The day we brought him home.... who knew he'd be such a handful


----------



## szalpeter (Apr 3, 2011)

Happy birthday,bigboy Crazy!


----------



## Grangeristhename (Jan 20, 2011)

Happy belated Birthday Kian!


----------



## Bodhi (Jan 1, 2010)

Happy Belated Birthday Kian!

We are the same age. My Birthday is this weekend and my humans are having a party for me (Well mostly for their human friends as they are going to be serving pizza and other human treats). Anyway, here is the invite to all my Vizsla cyber pals. 










Kinda wish I was on the mainland, as I don't have any Vizlsa friends to play with... The Flat Coat, Labrador and Golden retrievers are fun for about five minutes, but they seem to tire out real fast. The German Shepards and Border Collies have a lot to say and keep trying to direct me to places I don't want to go to. I do like playing with the Irish Setter and Weimaraner as they can actual keep up with me. I just wish I was able to run with other Vizsla on my Birthday... 

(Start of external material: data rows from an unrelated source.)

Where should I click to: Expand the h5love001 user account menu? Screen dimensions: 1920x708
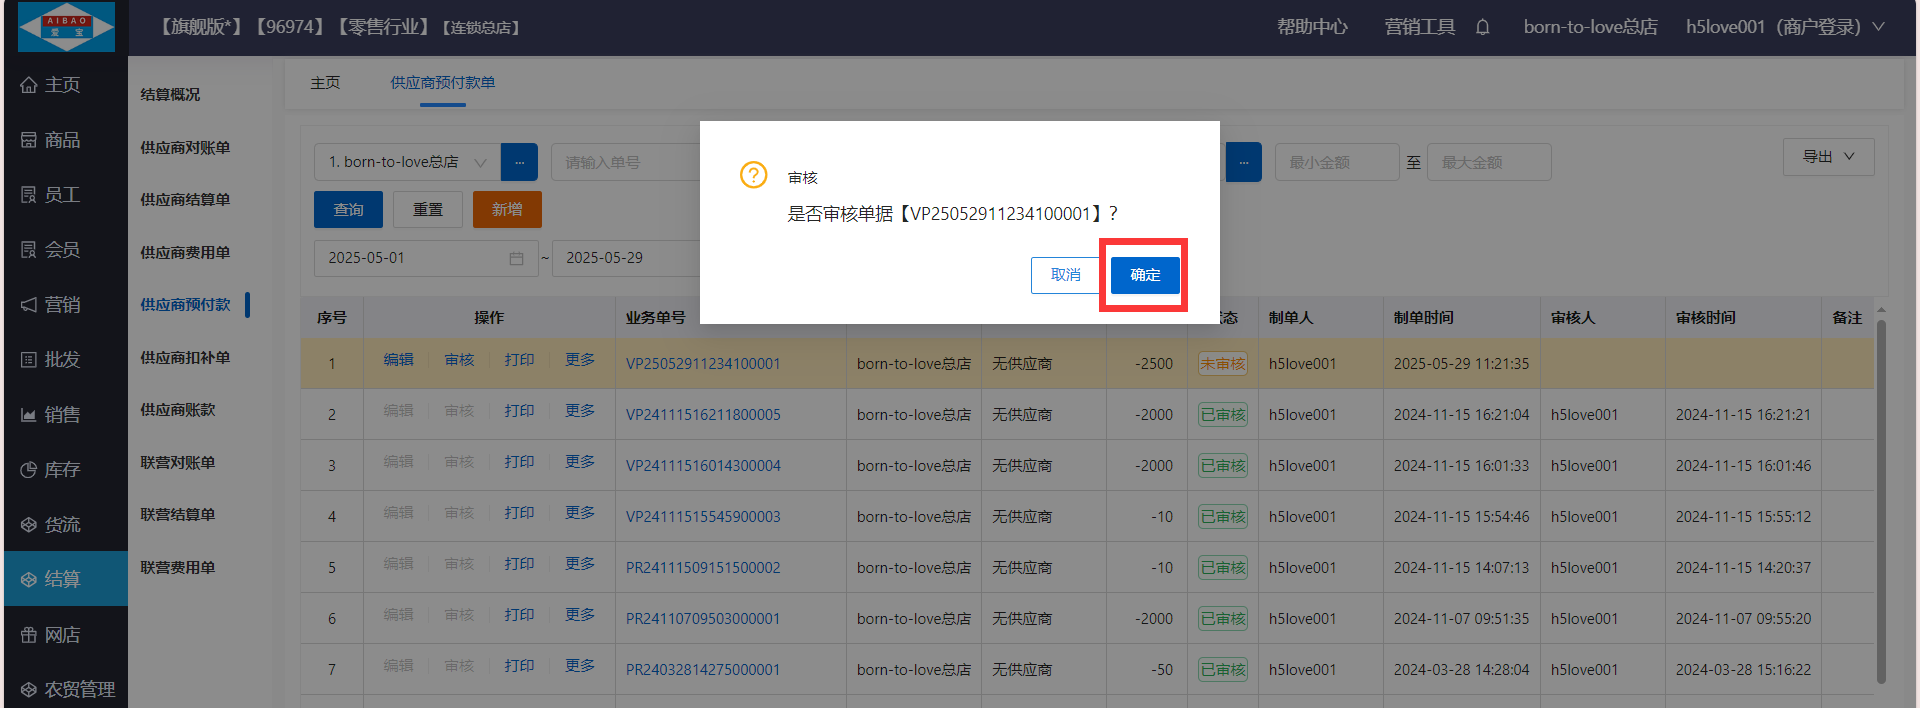click(x=1784, y=27)
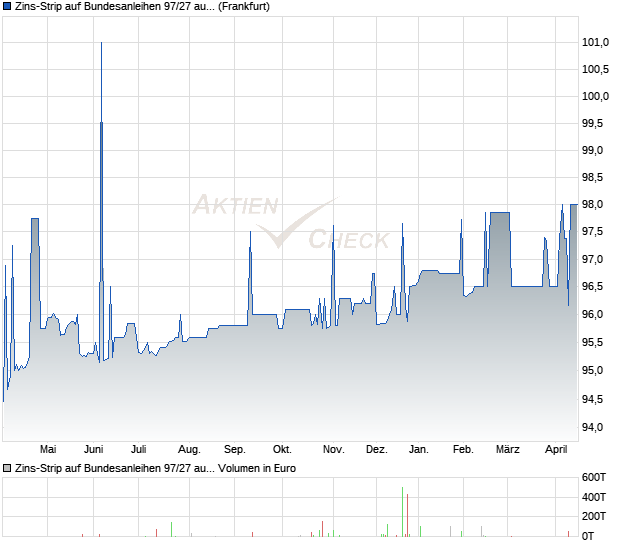
Task: Select the April label on time axis
Action: pyautogui.click(x=556, y=450)
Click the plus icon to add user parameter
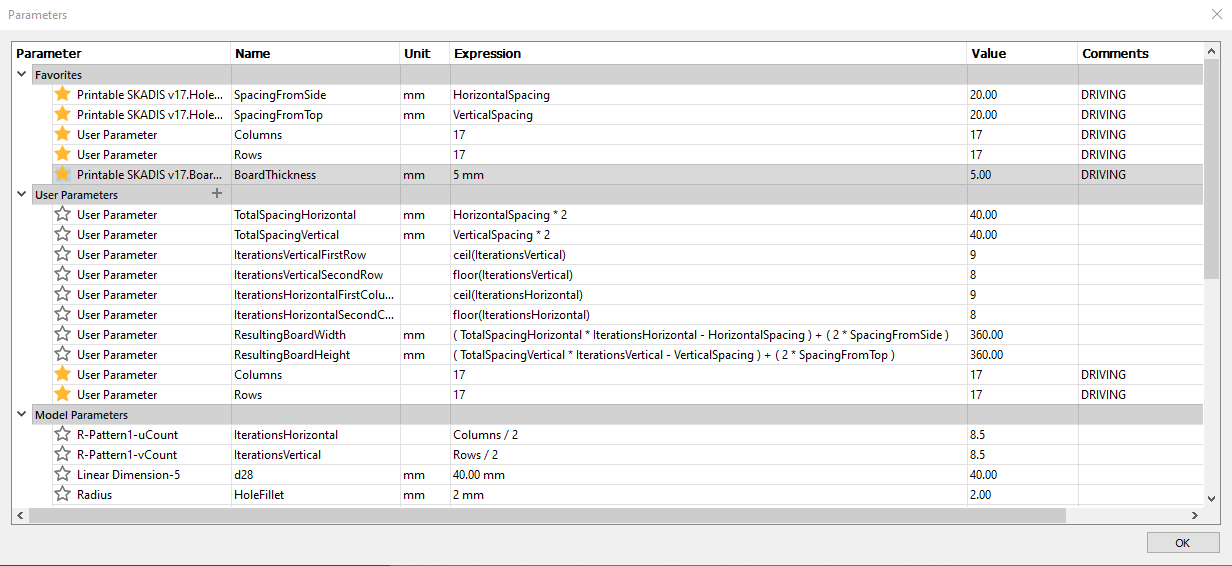1232x566 pixels. click(x=217, y=194)
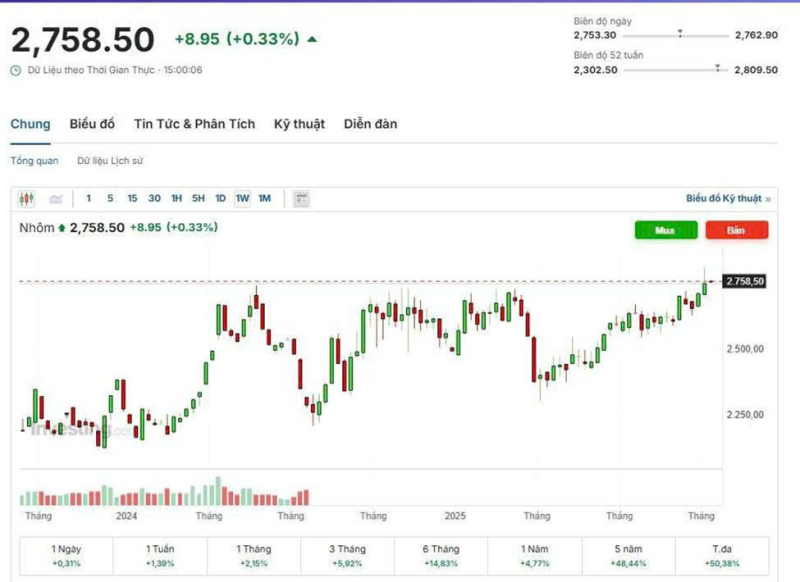
Task: Go to the Kỹ thuật tab
Action: pyautogui.click(x=299, y=124)
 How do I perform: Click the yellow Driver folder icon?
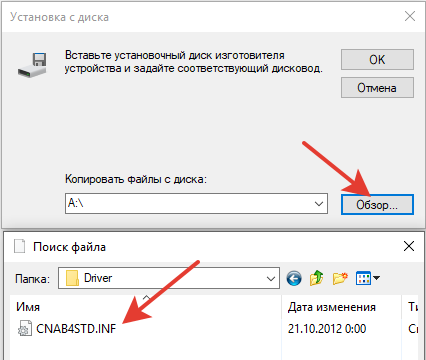click(72, 278)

Anyway happy 2nd birthday Kian!

Bodhi


----------



## Macaroni (Jan 19, 2011)

Happy belated as well...and to you to Bodhi


----------



## Crazy Kian (Aug 10, 2009)

Bodhi said:


> Happy Belated Birthday Kian!
> 
> We are the same age. My Birthday is this weekend and my humans are having a party for me (Well mostly for their human friends as they are going to be serving pizza and other human treats). Anyway, here is the invite to all my Vizsla cyber pals.
> 
> ...


Happy Birthday Bodhi. 
Pssst, if you want to run with another Vizsla just ask your humans to get you a brother or sister.... or both 
Have a great birthday.


----------